L’enjeu est de taille. «  La formation des Ipa est beaucoup moins longue et donc moins complète que notre formation de vingt-quatre mois à temps plein  », explique Thierry Patton, Iade à Ajaccio, membre du collectif régional corse et secrétaire général du syndicat Cgt du Chu Ajaccio. «  Les universités sont libres de fixer les critères d’accès mais aussi le contenu et la durée des enseignements. Cela aboutit à des formations hétérogènes pour un même diplôme  », regrette-t-il, tout en soulignant qu’évidemment, ces formations au rabais sont moins coûteuses pour les établissements.

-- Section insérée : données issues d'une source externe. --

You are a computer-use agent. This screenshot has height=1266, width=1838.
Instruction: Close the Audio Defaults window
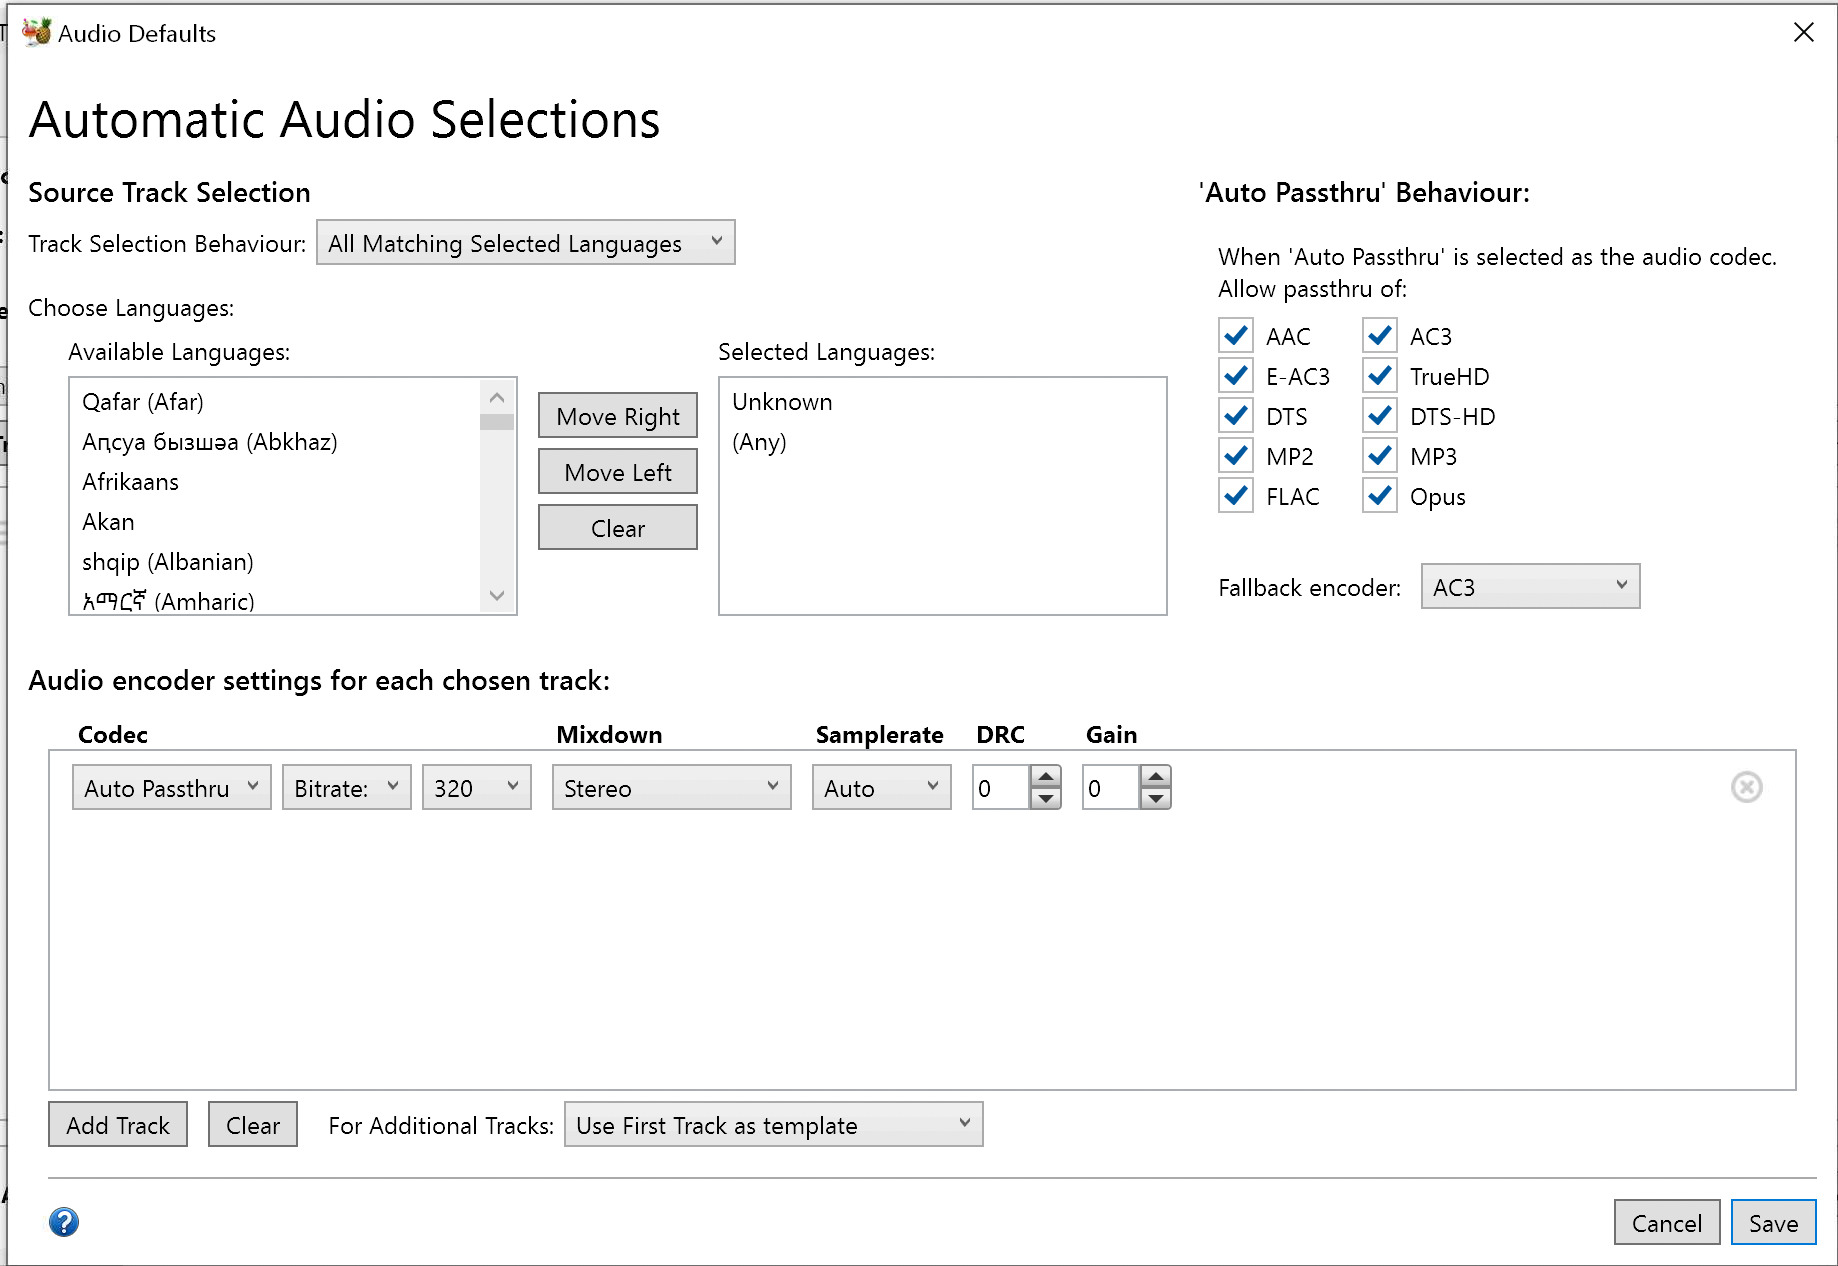pyautogui.click(x=1803, y=32)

La délégation reçue ce 12 juin par le cabinet du ministre, François Braun, a obtenu l’engagement d’une concertation, ouverte avant la mi-juillet, à laquelle les collectifs régionaux et le collectif Cgt des Iade seraient associés, ainsi que des représentants des médecins anesthésistes. Les Iade souhaitent aussi que les médecins urgentistes soient de la partie. «  On ne lâchera pas. Sinon, ce sera la mort de notre profession  ! lance Amina. Pour nos collègues, poursuit-elle en montrant une jeune camarade tout juste sortie de formation, et pour conserver une prise en charge de qualité en France.  » C’est vital.